__TESTO DELLA PAGINA__:

***

Università, scure sui posti di Medicina. Meno 529: in Lombardia calano di 39

Sanità. Il ministero ha pubblicato il decreto per l’accesso ai corsi di laurea dell’anno 2023/2024. Marinoni: «Programmazione corretta, non c’è correlazione con l’attuale carenza di dottori».

Meno posti per Medicina? Di primo acchito pare un passo indietro che cozza con i proclami recenti. A uno sguardo più approfondito, emergono però due motivazioni: rispetto a quel che accadeva diversi anni fa, i posti sono comunque di più; e poi, c’è una questione di programmazione con scenari diversi. Il ministero dell’Università ha pubblicato nella serata di venerdì il decreto che definisce – in via provvisoria – i posti disponibili per l’accesso ai corsi di laurea in Medicina per l’anno accademico 2023/2024: i posti sono in calo rispetto al 2022/2023, con un arretramento di un migliaio complessivo. In particolare, i posti per i candidati residenti in Italia saranno 14.211, cioè 529 in meno rispetto all’anno precedente, mentre per i candidati di Paesi extra Ue residenti all’estero saranno 576, cioè 560 in meno rispetto all’anno precedente.

Il calo si osserverà anche nelle Università lombarde: guardando solo ai posti previsti per i residenti in Italia, dovrebbero essercene 39 meno, pur con una situazione a macchia di leopardo. Nel dettaglio: considerando il decreto appena varato (ancora provvisorio nell’assegnazione, ma il dato definitivo solitamente non si discosta di molto), l’Università di Brescia in realtà avrebbe 71 posti in più (da 229 a 300) e il «San Raffaele» aumenterebbe di 64 unità (da 686 a 750), mentre l’Insubria rimane stabile a 149 (come nel 2022/2023). Il saldo complessivo è negativo perché gli altri atenei segnano una flessione più marcata: la Statale di Milano perderebbe 45 posti (da 515 a 470), la Bicocca dovrebbe avere 26 posti in meno (da 176 a 150) e Pavia 103 in meno (da 401 a 298). Totale: 39 posti in meno.

«Bisogna guardare a questi numeri con attenzione – premette Guido Marinoni, presidente dell’Ordine dei medici di Bergamo –, perché non hanno una correlazione con l’attuale carenza di medici. Chi inizierà il percorso formativo in autunno non lo terminerà prima di 9-12 anni, considerando la durata del corso di laurea e della successiva specializzazione, più gli eventuali tempi morti. Negli ultimi anni c’è stato un tendenziale aumento dei posti, soprattutto per le specializzazioni, e per il prossimo futuro le esigenze di programmazione dovrebbero essere diverse: si esaurirà infatti l’attuale gobba pensionistica».

In altri termini: oggi il saldo dei medici in servizio è negativo perché sono più quelli che escono (i pensionati) di quelli che entrano (i nuovi camici bianchi, per via di errori di programmazione del passato); tra una dozzina d’anni i flussi pensionistici saranno rallentati e le nuove leve saranno invece di più. «Una programmazione corretta è fondamentale – rimarca Marinoni –: da un lato si deve definire una previsione in linea con i bisogni, dall’altro lato non si può formare un numero eccessivo di medici col rischio che a qualcuno manchi il posto di lavoro perché non si faranno assunzioni». Dal 2023, tra l’altro, per l’accesso a Medicina partirà il sistema dei «Tolc»: il test d’ingresso non sarà più in un’unica tornata, ma ci saranno due sessioni in cui si potrà svolgere il «Tolc» (acronimo di «Test on line Cisia», dal nome del Consorzio interuniversitario per i sistemi integrati per l’accesso). La prima finestra sarà dal 13 al 22 aprile, la seconda sarà dal 15 al 125 luglio; ai fini della graduatoria d’accesso, sarà possibile «selezionare» il miglior punteggio ottenuto.

***

__CONTENUTO DEL DATASET__:
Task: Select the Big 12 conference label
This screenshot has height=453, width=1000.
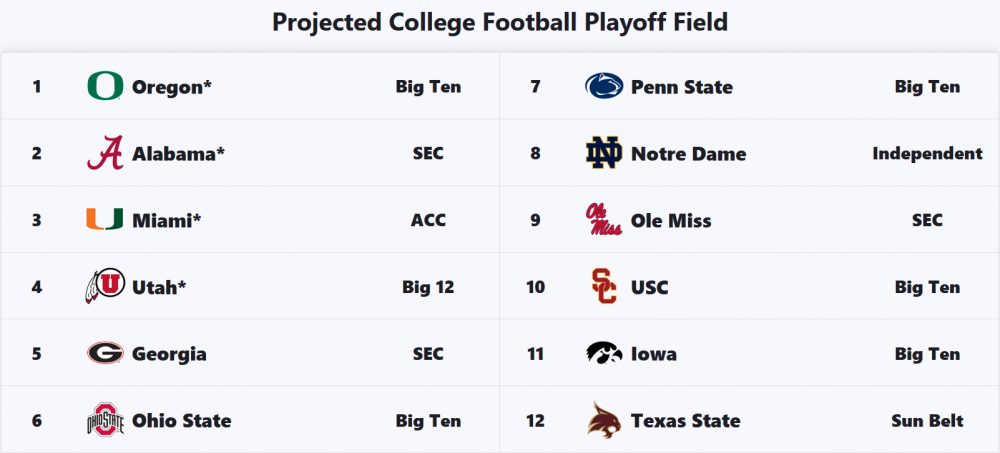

***

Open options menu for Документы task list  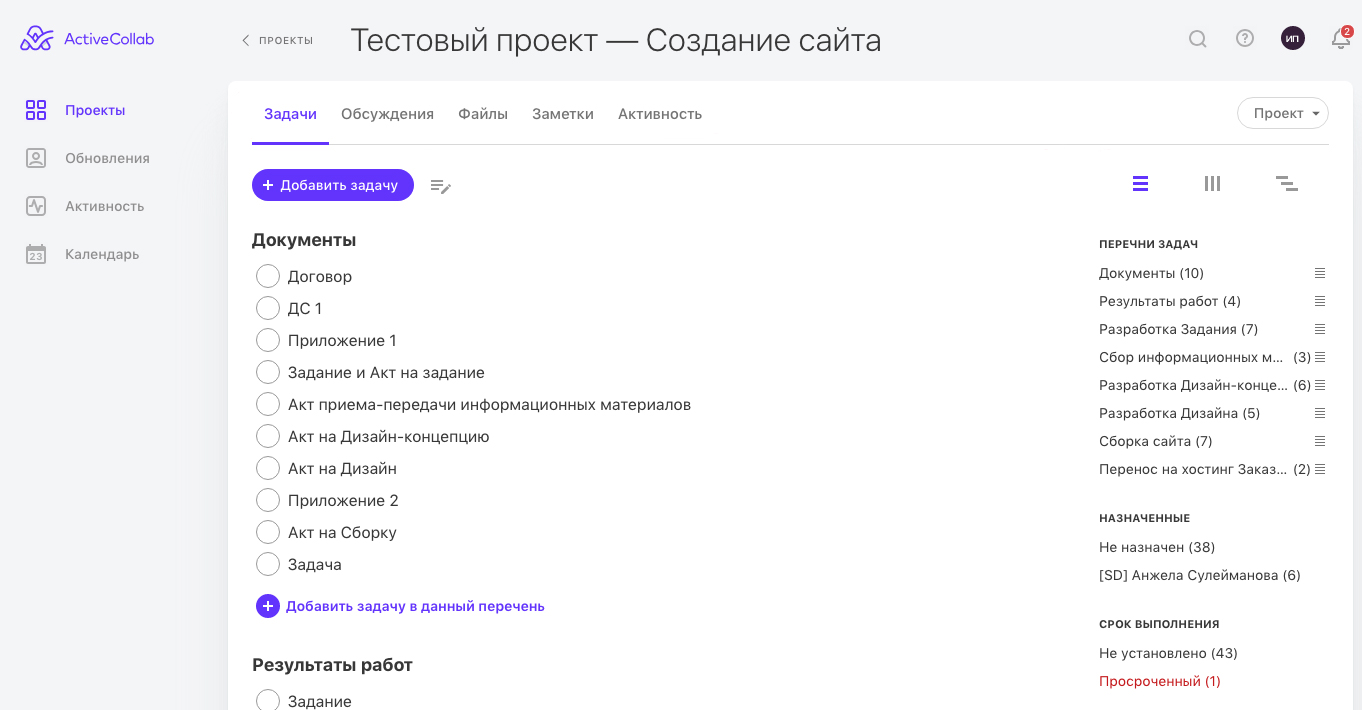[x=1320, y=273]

***

__APPLICA QUANTO LETTO__:
- 1) Trascrivi fedelmente il passo dell'articolo sui posti a Medicina che si apre con le parole contenenti "Meno posti per" e si chiude con "rispetto all’anno precedente.".
- 2) Quali atenei lombardi nomina l'articolo sui posti a Medicina? Elencali tutti.
I record non hanno alcun legame con l'articolo sui posti a Medicina.

__RISULTATI DEGLI ESERCIZI__:
- 1)
Meno posti per Medicina? Di primo acchito pare un passo indietro che cozza con i proclami recenti. A uno sguardo più approfondito, emergono però due motivazioni: rispetto a quel che accadeva diversi anni fa, i posti sono comunque di più; e poi, c’è una questione di programmazione con scenari diversi. Il ministero dell’Università ha pubblicato nella serata di venerdì il decreto che definisce – in via provvisoria – i posti disponibili per l’accesso ai corsi di laurea in Medicina per l’anno accademico 2023/2024: i posti sono in calo rispetto al 2022/2023, con un arretramento di un migliaio complessivo. In particolare, i posti per i candidati residenti in Italia saranno 14.211, cioè 529 in meno rispetto all’anno precedente, mentre per i candidati di Paesi extra Ue residenti all’estero saranno 576, cioè 560 in meno rispetto all’anno precedente.

- 2)
- Università di Brescia
- San Raffaele
- Insubria
- Statale di Milano
- Bicocca
- Pavia